■ Problem requirements
All of the data below is to be printed again exactly.

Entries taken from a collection

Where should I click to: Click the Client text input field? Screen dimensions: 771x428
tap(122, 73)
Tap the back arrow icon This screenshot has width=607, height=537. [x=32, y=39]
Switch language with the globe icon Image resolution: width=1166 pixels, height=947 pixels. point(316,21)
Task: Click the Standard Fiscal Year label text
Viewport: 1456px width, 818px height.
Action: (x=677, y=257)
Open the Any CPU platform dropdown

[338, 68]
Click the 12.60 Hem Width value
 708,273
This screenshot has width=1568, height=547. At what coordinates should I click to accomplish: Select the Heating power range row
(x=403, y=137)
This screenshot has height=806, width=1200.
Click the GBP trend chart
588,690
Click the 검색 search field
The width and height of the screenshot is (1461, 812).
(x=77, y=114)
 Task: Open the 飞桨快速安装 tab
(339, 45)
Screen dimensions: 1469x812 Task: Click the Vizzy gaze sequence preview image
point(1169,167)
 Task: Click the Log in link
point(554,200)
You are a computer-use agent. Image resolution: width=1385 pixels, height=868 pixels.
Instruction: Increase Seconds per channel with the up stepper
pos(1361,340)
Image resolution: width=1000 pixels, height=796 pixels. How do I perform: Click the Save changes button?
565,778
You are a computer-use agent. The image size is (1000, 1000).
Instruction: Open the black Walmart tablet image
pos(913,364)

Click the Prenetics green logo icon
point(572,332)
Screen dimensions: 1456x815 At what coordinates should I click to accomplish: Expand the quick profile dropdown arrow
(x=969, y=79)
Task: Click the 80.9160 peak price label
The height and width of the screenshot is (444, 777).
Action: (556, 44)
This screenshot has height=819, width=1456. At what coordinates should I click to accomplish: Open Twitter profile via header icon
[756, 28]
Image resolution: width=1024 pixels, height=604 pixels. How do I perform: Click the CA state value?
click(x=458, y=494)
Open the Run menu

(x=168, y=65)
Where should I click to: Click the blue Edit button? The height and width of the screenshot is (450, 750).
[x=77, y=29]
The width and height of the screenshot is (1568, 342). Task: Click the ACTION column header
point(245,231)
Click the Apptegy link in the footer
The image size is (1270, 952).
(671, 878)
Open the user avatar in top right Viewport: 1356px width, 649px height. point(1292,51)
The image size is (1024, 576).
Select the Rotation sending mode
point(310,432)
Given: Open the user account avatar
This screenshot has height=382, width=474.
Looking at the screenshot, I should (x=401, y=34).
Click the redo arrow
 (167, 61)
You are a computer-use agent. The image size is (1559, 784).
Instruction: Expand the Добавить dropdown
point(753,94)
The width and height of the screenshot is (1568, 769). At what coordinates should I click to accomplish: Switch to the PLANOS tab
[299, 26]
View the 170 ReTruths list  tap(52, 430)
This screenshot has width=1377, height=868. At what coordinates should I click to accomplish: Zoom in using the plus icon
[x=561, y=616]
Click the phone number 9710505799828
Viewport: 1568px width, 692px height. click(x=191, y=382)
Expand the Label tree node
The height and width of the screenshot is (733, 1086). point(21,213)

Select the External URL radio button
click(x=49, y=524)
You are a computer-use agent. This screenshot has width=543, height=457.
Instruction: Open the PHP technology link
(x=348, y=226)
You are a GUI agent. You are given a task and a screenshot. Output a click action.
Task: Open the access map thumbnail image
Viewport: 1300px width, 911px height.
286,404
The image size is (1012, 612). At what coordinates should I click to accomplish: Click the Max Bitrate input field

■ Exercise output
Where should I click to: Click the Client text input field? Screen dimensions: 771x428
tap(122, 73)
Tap the back arrow icon This screenshot has width=607, height=537. [x=32, y=39]
Switch language with the globe icon Image resolution: width=1166 pixels, height=947 pixels. point(316,21)
Task: Click the Standard Fiscal Year label text
Viewport: 1456px width, 818px height.
Action: (x=677, y=257)
Open the Any CPU platform dropdown

[338, 68]
Click the 12.60 Hem Width value
 708,273
This screenshot has width=1568, height=547. At what coordinates should I click to accomplish: Select the Heating power range row
(x=403, y=137)
This screenshot has height=806, width=1200.
Click the GBP trend chart
588,690
Click the 검색 search field
The width and height of the screenshot is (1461, 812).
(x=77, y=114)
 Task: Open the 飞桨快速安装 tab
(339, 45)
Screen dimensions: 1469x812 Task: Click the Vizzy gaze sequence preview image
point(1169,167)
 Task: Click the Log in link
point(554,200)
You are a computer-use agent. Image resolution: width=1385 pixels, height=868 pixels.
Instruction: Increase Seconds per channel with the up stepper
pos(1361,340)
Image resolution: width=1000 pixels, height=796 pixels. How do I perform: Click the Save changes button?
565,778
You are a computer-use agent. The image size is (1000, 1000).
Instruction: Open the black Walmart tablet image
pos(913,364)

Click the Prenetics green logo icon
point(572,332)
Screen dimensions: 1456x815 At what coordinates should I click to accomplish: Expand the quick profile dropdown arrow
(x=969, y=79)
Task: Click the 80.9160 peak price label
The height and width of the screenshot is (444, 777).
Action: (556, 44)
This screenshot has height=819, width=1456. At what coordinates should I click to accomplish: Open Twitter profile via header icon
[756, 28]
Image resolution: width=1024 pixels, height=604 pixels. How do I perform: Click the CA state value?
click(x=458, y=494)
Open the Run menu

(x=168, y=65)
Where should I click to: Click the blue Edit button? The height and width of the screenshot is (450, 750).
[x=77, y=29]
The width and height of the screenshot is (1568, 342). Task: Click the ACTION column header
point(245,231)
Click the Apptegy link in the footer
The image size is (1270, 952).
(671, 878)
Open the user avatar in top right Viewport: 1356px width, 649px height. point(1292,51)
The image size is (1024, 576).
Select the Rotation sending mode
point(310,432)
Given: Open the user account avatar
This screenshot has height=382, width=474.
Looking at the screenshot, I should (x=401, y=34).
Click the redo arrow
 (167, 61)
You are a computer-use agent. The image size is (1559, 784).
Instruction: Expand the Добавить dropdown
point(753,94)
The width and height of the screenshot is (1568, 769). At what coordinates should I click to accomplish: Switch to the PLANOS tab
[299, 26]
View the 170 ReTruths list  tap(52, 430)
This screenshot has width=1377, height=868. At what coordinates should I click to accomplish: Zoom in using the plus icon
[x=561, y=616]
Click the phone number 9710505799828
Viewport: 1568px width, 692px height. click(x=191, y=382)
Expand the Label tree node
The height and width of the screenshot is (733, 1086). point(21,213)

Select the External URL radio button
click(x=49, y=524)
You are a computer-use agent. This screenshot has width=543, height=457.
Instruction: Open the PHP technology link
(x=348, y=226)
You are a GUI agent. You are given a task and a screenshot. Output a click action.
Task: Open the access map thumbnail image
Viewport: 1300px width, 911px height.
286,404
The image size is (1012, 612). At what coordinates should I click to accomplish: Click the Max Bitrate input field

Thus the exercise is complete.